Avezzano. Le indagini serrate dei carabinieri sulla violenta rapina dello scorso 9 febbraio ad Avezzano hanno portato a un importante punto di svolta. Nella serata di martedì, i militari della Compagnia di Avezzano hanno individuato e catturato a Tolentino, in provincia di Macerata, uno dei due complici che erano riusciti a dileguarsi dopo il colpo.
I fatti risalgono alla notte del 9 febbraio, quando tre uomini sono entrati in un centro estetico del capoluogo marsicano dopo averne forzato la porta. Le titolari, svegliate dal rumore dell’effrazione, hanno sorpreso i malviventi all’interno dell’attività. Nel tentativo di farsi consegnare denaro e preziosi, i rapinatori hanno minacciato le donne arrivando a puntare un taglierino alla gola di una di loro.

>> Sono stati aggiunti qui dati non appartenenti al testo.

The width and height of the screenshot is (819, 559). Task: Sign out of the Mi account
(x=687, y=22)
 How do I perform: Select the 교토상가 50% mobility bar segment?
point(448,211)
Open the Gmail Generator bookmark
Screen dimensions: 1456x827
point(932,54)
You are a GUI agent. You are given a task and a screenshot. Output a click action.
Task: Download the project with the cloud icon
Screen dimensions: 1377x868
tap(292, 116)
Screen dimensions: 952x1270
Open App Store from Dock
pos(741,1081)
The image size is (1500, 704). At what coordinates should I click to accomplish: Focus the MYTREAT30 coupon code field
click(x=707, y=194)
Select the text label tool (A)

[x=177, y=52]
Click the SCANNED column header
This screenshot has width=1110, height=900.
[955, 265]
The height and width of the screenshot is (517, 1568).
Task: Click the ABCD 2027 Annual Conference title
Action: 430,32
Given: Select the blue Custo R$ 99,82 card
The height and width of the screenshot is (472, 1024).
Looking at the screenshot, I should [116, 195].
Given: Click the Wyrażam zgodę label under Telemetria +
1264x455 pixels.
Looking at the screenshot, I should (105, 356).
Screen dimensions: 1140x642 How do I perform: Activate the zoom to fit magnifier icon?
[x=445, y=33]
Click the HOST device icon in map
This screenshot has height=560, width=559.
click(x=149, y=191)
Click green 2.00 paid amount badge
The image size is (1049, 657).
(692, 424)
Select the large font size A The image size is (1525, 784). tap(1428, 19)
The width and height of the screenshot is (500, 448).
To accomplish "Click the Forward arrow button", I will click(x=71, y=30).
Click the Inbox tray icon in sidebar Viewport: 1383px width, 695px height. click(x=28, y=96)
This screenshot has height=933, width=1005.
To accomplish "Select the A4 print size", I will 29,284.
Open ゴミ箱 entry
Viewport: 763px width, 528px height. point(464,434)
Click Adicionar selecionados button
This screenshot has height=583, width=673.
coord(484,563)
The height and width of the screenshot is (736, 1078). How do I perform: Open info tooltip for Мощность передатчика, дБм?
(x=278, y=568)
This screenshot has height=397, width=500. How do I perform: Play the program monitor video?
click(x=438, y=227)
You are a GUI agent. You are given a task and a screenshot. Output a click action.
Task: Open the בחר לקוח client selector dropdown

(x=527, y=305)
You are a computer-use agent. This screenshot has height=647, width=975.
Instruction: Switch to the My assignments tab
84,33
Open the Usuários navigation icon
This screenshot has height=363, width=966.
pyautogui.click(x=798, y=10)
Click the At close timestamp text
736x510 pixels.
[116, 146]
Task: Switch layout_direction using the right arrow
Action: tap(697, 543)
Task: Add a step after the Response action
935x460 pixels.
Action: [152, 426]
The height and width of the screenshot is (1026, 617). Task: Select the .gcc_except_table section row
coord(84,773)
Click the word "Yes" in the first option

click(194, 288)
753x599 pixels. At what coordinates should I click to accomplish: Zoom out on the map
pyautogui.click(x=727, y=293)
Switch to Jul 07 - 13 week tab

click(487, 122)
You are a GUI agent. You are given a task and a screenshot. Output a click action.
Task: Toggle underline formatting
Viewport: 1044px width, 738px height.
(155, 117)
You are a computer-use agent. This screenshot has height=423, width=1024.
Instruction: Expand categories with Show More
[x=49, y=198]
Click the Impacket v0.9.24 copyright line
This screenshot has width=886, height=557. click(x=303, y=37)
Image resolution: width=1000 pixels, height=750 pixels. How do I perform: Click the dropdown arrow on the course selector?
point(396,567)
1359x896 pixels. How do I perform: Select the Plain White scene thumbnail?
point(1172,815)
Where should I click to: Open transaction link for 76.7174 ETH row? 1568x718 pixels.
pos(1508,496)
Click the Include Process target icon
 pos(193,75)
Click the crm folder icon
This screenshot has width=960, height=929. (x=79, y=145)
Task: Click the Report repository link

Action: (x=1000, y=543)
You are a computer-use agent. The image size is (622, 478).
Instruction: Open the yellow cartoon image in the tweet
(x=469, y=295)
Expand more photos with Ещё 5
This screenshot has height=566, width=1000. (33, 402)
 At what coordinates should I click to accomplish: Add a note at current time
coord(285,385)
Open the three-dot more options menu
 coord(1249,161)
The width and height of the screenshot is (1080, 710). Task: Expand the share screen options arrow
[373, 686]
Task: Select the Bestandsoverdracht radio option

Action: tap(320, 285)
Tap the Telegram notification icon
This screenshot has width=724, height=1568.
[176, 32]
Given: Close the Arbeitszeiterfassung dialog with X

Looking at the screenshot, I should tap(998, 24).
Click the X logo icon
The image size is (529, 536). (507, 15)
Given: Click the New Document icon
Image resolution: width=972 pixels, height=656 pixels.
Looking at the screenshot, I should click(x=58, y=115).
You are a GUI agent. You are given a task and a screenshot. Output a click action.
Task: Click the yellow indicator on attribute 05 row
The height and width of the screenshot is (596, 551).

L’intervento immediato di una gazzella dell’Aliquota Radiomobile, allertata da una chiamata al 112 da parte dei vicini, aveva permesso di bloccare un 27enne di origine straniera. Il giovane era stato arrestato in flagranza per rapina aggravata in concorso, porto di armi od oggetti atti ad offendere e resistenza a pubblico ufficiale. Dopo il disarmo, l’uomo era stato condotto presso la casa circondariale di Avezzano a disposizione della locale Procura.
Le indagini condotte dal Nucleo Operativo e Radiomobile, coordinate dalla Procura della Repubblica, hanno permesso di raccogliere elementi decisivi per l’identificazione dei fuggitivi. Sulla base di tali riscontri, il Giudice per le indagini preliminari del Tribunale marsicano ha emesso un’ordinanza di custodia in carcere. L’attività di ricerca si è conclusa nelle Marche con l’individuazione di uno dei ricercati, ponendo fine alla sua fuga durata alcune settimane.